(Pixel coordinate grounding data)
---+---

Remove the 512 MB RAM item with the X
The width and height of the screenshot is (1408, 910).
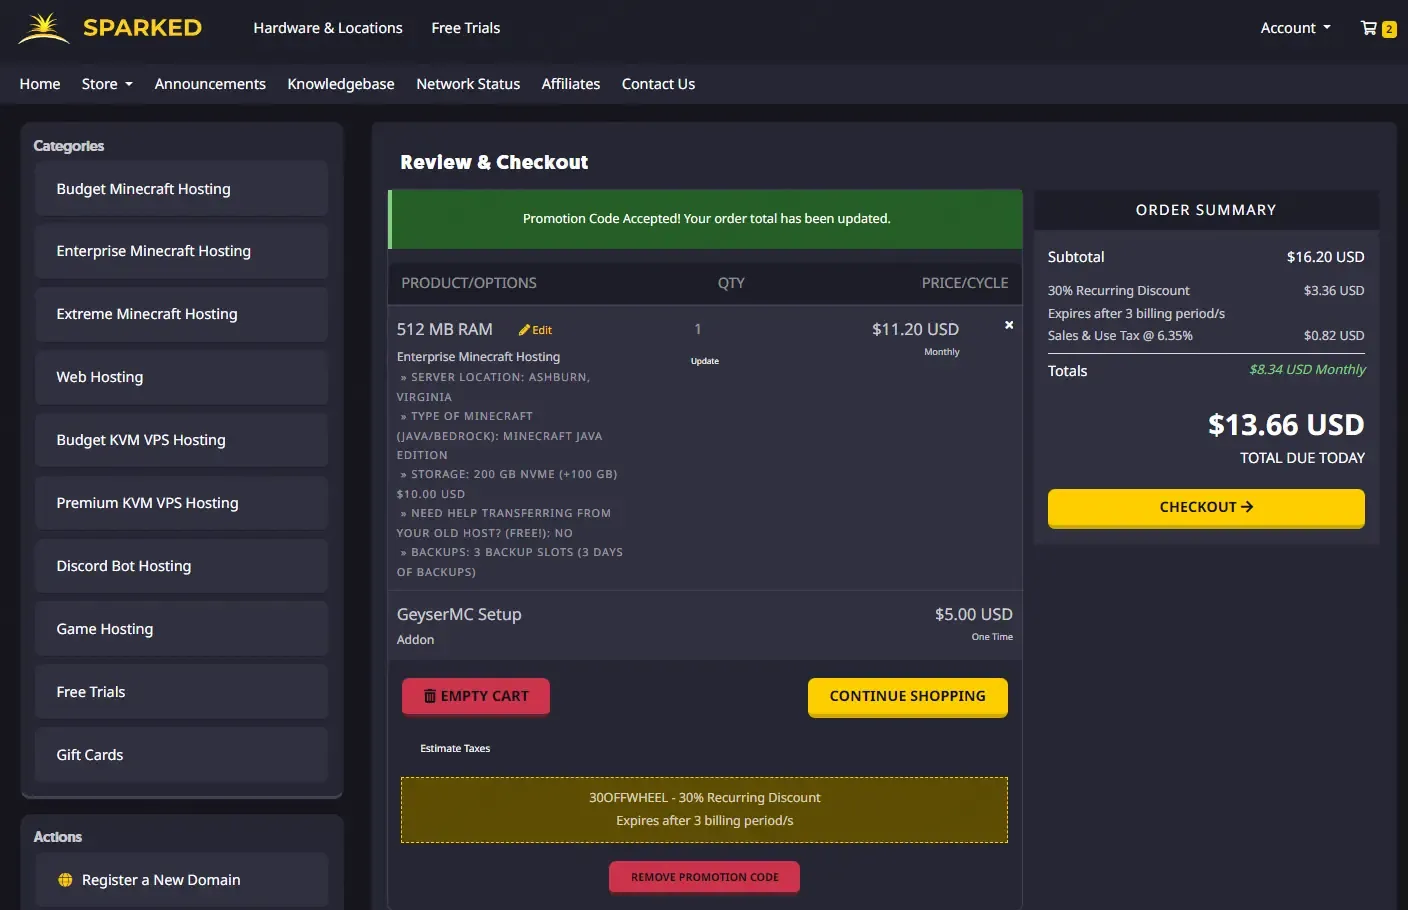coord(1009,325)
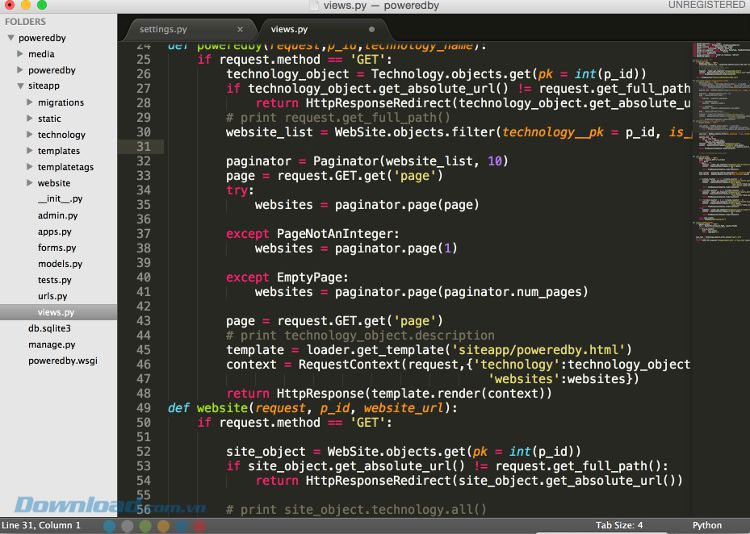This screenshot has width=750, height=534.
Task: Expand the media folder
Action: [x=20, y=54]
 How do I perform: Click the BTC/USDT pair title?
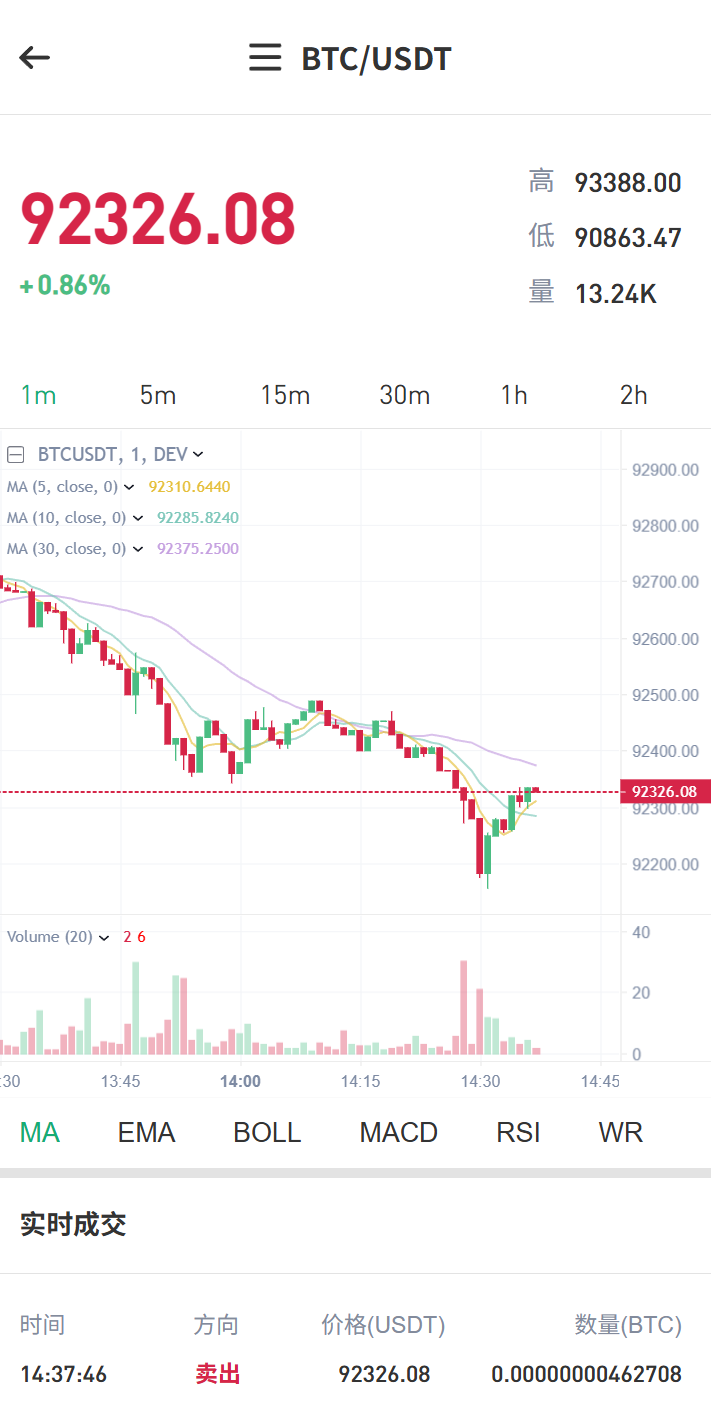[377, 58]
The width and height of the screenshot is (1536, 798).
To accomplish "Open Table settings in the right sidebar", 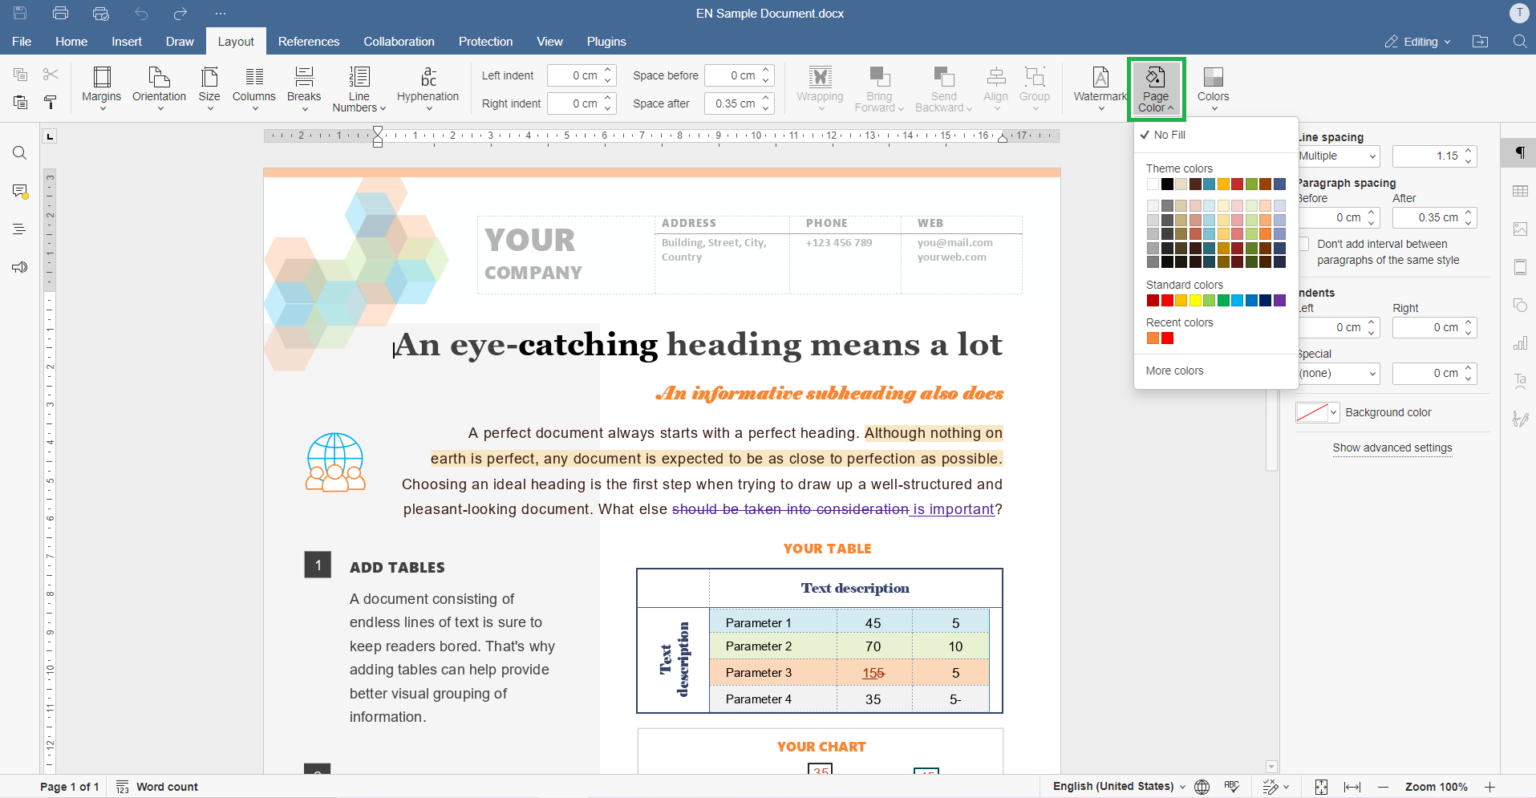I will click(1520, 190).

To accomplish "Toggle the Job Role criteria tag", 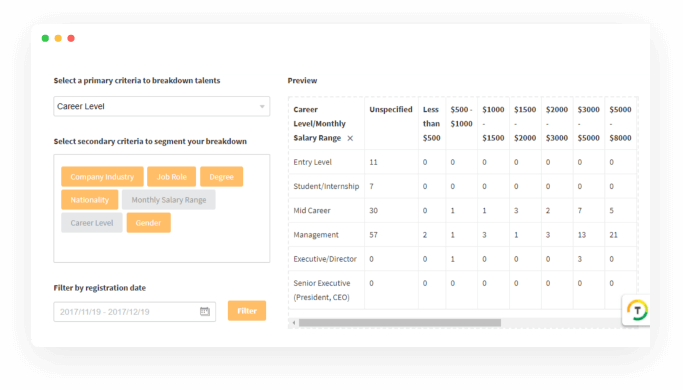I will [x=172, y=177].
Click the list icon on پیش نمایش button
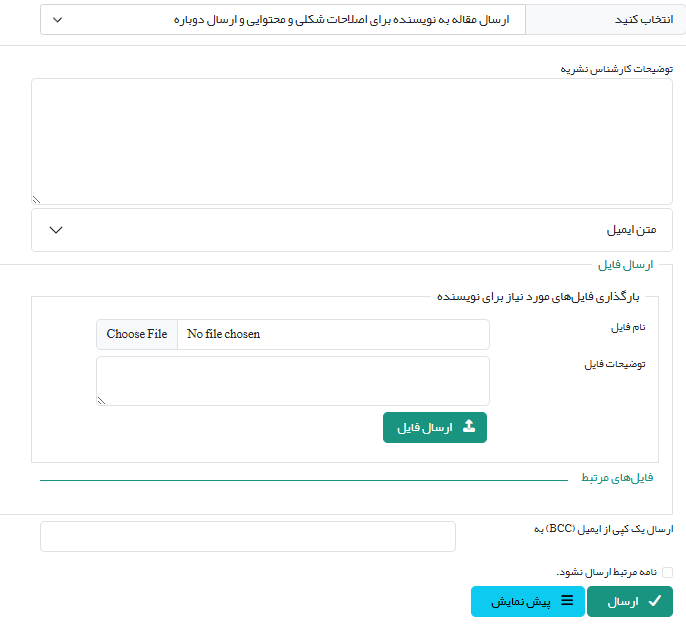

---+---

*What the task asks*. "The width and height of the screenshot is (1536, 798)." marks the last line to keep. Retype every line from the start of the entries through that one, exactly, and drop the pictures.

*Task answer*.
Remove the 512 MB RAM item with the X
The width and height of the screenshot is (1408, 910).
coord(1009,325)
This screenshot has width=750, height=534.
Task: Expand the media folder
Action: [x=20, y=54]
 How do I perform: Click the BTC/USDT pair title?
[377, 58]
The width and height of the screenshot is (1536, 798).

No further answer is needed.